When analyzing Amazon.com, the following trends become evident:

  • The current Price to Earnings ratio of 50.73 is 2.16x higher than the industry average, indicating the stock is priced at a premium level according to the market sentiment.

  • The elevated Price to Book ratio of 9.63 relative to the industry average by 1.63x suggests company might be overvalued based on its book value.

  • The Price to Sales ratio of 4.09, which is 2.45x the industry average, suggests the stock could potentially be overvalued in relation to its sales performance compared to its peers.

  • With a Return on Equity (ROE) of 6.19% that is 0.94% below the industry average, it appears that the company exhibits potential inefficiency in utilizing equity to generate profits.

  • The company has higher Earnings Before Interest, Taxes, Depreciation, and Amortization (EBITDA) of $32.08 Billion, which is 4.91x above the industry average, indicating stronger profitability and robust cash flow generation.

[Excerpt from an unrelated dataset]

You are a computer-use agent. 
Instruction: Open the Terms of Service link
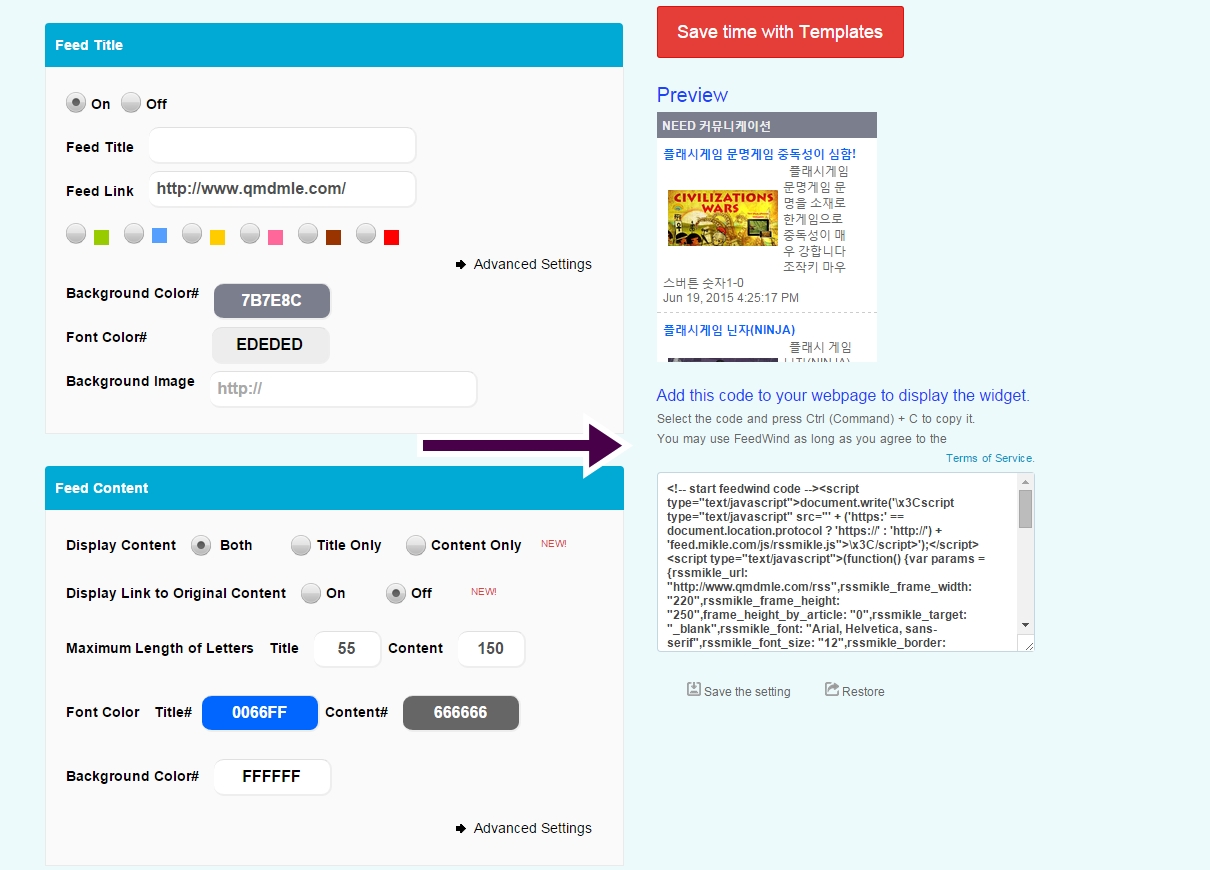point(989,458)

  • With higher gross profit of $31.0 Billion, which indicates 2.29x above the industry average, the company demonstrates stronger profitability and higher earnings from its core operations.

  • With a revenue growth of 11.04%, which surpasses the industry average of 7.83%, the company is demonstrating robust sales expansion and gaining market share.

Debt To Equity Ratio

debt to equity

The debt-to-equity (D/E) ratio is an important measure to assess the financial structure and risk profile of a company.

Considering the debt-to-equity ratio in industry comparisons allows for a concise evaluation of a company's financial health and risk profile, aiding in informed decision-making.

When assessing Amazon.com against its top 4 peers using the Debt-to-Equity ratio, the following comparisons can be made:

  • Compared to its top 4 peers, Amazon.com has a stronger financial position indicated by its lower debt-to-equity ratio of 0.52.

  • This suggests that the company relies less on debt financing and has a more favorable balance between debt and equity, which can be seen as a positive attribute by investors.

Key Takeaways

For Amazon.com, the PE, PB, and PS ratios are all high compared to its peers in the Broadline Retail industry, indicating that the stock may be overvalued. The low ROE suggests that Amazon.com is not generating significant returns on shareholder equity. However, the high EBITDA, gross profit, and revenue growth show that the company is performing well in terms of operational efficiency and revenue generation within the industry sector.

This article was generated by Benzinga's automated content engine and reviewed by an editor.